Purpose The purpose of the task is to improve medication reconciliation (MR) at admission and discharge.
Materials and methods
▶ A pharmacist together with a physician or nurse audited 10 files monthly for up to 10 clinical units. Variables (yes/no) were:
▶ MR at admission
▶ List of medications in admission note
▶ All medications registered in the electronic medication system
▶ MR at discharge
▶ MR in discharge summary
▶ Identical list in electronic medication system and discharge summary
▶ Data were registered in a spreadsheets
▶ The authors calculated the percentage of patients with MR at admission and discharge for each unit. Results were aggregated for the whole the hospital. All data were plotted as run charts for MR at admission and at discharge for each variable.
Results MR at admission increased from 60% to up to 90%, on some wards to 100% during 2008–11. MR at discharge increased from 20% to 80%. The authors find large variations by ward of MR at discharge (5 to 100%).

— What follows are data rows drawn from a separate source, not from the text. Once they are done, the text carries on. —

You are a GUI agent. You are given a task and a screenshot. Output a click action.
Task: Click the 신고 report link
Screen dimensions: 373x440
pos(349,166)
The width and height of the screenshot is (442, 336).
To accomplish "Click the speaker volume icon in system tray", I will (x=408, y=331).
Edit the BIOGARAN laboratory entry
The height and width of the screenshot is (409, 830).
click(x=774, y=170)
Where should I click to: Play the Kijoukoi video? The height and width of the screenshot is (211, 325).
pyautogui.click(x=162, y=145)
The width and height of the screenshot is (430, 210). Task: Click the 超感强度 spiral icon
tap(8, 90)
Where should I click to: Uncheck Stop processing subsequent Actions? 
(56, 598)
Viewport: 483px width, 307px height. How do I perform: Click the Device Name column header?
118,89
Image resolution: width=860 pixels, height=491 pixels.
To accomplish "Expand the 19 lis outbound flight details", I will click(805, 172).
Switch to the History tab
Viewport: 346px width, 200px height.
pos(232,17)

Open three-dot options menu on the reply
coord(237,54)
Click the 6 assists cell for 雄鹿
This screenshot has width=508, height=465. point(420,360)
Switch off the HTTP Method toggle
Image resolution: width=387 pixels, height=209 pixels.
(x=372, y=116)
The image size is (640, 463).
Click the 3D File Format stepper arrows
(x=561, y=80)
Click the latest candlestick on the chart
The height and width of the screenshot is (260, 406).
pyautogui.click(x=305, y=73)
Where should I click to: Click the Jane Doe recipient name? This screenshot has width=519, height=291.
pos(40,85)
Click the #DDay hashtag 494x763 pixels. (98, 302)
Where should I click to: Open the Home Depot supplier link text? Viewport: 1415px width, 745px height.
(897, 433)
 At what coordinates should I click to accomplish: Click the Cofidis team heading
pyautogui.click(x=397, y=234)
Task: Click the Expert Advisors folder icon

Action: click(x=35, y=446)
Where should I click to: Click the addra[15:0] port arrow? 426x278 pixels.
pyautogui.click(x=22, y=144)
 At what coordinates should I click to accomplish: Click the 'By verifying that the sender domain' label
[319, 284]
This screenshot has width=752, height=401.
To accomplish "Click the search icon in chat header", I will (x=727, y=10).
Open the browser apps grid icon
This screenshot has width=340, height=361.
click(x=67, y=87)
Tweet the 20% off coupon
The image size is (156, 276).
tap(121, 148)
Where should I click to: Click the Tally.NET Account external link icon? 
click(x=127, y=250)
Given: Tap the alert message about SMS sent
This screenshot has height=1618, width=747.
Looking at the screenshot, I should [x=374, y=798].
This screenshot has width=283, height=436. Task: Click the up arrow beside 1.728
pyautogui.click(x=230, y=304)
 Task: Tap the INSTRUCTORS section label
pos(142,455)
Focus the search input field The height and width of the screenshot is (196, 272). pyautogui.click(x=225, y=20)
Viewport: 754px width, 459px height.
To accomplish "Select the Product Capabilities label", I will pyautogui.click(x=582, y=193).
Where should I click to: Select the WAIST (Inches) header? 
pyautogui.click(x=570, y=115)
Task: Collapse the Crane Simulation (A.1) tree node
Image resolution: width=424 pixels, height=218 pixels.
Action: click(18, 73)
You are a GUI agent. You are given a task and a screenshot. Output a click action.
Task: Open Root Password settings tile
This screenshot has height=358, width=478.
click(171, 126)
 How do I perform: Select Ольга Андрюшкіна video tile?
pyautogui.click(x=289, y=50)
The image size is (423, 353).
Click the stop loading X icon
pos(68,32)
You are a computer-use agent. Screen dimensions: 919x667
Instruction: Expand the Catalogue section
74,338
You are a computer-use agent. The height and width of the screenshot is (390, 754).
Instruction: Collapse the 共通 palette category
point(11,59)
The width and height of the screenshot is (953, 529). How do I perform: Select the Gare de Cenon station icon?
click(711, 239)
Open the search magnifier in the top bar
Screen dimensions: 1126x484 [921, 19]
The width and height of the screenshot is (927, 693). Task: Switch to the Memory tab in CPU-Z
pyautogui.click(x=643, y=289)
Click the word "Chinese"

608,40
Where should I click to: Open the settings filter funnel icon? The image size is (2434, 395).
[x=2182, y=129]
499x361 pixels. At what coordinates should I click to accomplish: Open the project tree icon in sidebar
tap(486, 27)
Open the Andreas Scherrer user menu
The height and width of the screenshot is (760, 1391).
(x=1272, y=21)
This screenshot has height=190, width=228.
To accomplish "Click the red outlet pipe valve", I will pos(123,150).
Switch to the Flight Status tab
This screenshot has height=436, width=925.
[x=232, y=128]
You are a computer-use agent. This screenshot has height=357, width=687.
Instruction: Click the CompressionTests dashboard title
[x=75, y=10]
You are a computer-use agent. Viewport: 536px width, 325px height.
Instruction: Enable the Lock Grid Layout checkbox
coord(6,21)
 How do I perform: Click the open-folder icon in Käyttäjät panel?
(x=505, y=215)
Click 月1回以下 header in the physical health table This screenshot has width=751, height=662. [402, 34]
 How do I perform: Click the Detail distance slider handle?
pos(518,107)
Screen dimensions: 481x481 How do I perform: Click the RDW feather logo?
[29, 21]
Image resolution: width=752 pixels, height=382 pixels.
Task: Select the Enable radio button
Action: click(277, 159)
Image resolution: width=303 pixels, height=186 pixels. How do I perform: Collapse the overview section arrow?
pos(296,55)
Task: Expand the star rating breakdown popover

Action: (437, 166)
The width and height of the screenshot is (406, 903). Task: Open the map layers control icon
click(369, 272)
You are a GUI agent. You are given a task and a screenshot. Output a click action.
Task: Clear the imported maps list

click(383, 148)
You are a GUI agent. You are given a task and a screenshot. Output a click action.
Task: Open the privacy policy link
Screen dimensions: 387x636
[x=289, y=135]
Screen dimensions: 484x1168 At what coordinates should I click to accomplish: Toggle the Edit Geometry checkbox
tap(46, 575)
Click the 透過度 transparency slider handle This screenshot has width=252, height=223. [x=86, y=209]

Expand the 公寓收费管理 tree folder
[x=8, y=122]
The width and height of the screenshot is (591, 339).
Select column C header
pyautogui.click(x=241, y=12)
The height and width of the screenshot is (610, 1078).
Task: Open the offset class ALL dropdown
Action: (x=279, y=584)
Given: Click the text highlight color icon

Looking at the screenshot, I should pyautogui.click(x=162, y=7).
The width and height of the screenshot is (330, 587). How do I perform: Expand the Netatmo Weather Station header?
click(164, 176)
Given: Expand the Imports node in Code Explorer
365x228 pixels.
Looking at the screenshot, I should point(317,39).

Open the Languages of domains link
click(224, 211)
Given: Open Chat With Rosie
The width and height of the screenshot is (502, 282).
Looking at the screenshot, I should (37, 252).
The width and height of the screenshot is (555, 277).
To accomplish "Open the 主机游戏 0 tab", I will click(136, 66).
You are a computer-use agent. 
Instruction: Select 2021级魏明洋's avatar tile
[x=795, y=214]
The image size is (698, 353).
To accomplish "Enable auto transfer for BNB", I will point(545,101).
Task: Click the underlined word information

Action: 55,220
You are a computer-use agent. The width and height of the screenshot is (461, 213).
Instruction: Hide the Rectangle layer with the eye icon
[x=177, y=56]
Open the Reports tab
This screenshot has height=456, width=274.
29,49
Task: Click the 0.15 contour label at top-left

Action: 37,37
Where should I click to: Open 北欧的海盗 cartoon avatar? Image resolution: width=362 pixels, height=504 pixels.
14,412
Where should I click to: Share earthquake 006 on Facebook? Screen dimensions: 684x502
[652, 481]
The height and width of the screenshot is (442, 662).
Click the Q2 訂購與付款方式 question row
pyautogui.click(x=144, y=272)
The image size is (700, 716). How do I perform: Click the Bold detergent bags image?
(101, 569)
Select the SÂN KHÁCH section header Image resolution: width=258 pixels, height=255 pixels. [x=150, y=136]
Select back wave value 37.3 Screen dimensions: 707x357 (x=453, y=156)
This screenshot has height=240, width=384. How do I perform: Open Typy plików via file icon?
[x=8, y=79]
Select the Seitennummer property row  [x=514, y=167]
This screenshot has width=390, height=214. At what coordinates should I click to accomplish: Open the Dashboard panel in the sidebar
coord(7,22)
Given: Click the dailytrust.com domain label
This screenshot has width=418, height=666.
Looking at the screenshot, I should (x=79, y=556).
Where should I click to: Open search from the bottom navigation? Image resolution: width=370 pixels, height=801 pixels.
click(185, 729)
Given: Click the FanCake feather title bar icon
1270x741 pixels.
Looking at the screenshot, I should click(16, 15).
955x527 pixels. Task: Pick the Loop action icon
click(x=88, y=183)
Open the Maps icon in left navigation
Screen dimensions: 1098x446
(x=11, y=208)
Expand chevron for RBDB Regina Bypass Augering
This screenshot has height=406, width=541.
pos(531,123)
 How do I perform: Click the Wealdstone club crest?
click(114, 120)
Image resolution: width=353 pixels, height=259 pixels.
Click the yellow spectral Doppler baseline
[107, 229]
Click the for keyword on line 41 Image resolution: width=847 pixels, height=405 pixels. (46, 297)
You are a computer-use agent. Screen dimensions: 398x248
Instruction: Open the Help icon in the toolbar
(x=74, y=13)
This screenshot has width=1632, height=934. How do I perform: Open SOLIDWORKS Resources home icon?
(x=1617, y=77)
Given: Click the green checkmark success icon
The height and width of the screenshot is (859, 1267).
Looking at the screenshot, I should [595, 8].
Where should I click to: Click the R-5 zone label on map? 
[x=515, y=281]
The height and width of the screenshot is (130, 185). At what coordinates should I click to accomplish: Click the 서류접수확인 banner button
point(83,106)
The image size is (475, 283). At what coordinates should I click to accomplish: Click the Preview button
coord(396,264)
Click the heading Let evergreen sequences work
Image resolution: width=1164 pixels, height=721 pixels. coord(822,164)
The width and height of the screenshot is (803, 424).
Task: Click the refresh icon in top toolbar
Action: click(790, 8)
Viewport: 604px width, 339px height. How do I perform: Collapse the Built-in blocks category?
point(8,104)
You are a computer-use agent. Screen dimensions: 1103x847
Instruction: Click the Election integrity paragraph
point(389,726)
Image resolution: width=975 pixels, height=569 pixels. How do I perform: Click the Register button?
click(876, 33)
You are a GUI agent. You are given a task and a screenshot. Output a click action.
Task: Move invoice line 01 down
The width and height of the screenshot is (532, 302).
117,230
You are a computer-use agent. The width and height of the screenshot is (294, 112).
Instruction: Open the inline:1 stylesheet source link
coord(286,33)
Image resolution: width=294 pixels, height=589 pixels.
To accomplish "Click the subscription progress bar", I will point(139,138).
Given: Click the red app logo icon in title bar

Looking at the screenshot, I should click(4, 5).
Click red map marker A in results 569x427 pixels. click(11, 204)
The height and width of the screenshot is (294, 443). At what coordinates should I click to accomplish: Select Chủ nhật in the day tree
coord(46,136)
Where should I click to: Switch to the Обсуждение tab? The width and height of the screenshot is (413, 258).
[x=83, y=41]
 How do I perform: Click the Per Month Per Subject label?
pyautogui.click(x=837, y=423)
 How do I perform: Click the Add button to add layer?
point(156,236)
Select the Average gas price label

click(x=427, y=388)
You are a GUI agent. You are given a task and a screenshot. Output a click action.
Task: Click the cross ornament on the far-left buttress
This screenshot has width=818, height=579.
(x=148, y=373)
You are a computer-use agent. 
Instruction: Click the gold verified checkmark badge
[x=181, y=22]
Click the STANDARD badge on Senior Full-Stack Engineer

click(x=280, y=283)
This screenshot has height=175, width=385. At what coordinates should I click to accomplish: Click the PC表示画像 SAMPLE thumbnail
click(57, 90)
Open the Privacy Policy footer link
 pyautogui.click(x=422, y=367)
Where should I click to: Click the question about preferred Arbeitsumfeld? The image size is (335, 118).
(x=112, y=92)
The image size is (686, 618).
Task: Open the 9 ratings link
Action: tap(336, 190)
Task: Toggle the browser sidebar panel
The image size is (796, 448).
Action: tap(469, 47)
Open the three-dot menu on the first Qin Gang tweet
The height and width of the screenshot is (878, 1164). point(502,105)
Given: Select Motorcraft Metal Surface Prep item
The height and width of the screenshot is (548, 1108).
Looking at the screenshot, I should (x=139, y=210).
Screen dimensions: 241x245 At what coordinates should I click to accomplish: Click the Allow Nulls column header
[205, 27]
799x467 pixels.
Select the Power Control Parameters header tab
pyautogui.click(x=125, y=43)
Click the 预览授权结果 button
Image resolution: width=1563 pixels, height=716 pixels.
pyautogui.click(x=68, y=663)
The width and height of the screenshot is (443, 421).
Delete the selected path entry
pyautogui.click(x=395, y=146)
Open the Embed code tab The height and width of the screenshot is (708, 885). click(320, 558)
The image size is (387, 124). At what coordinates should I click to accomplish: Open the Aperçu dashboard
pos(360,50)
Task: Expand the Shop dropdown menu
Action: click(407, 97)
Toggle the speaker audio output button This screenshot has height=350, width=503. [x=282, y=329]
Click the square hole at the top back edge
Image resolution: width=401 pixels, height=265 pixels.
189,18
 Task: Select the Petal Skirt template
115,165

Conclusions It is possible to implement medication reconciliation at admission and discharge because of the positive forces for change in our organisation. Most important is a committed change agent (Nina Grüner), interdisciplinary teamwork and the availability of high quality data and support from leaders in the later phase of the project. Well even higher reliability of medication reconciliation requires deeper integration of process routines in the clinical units through small scale testing.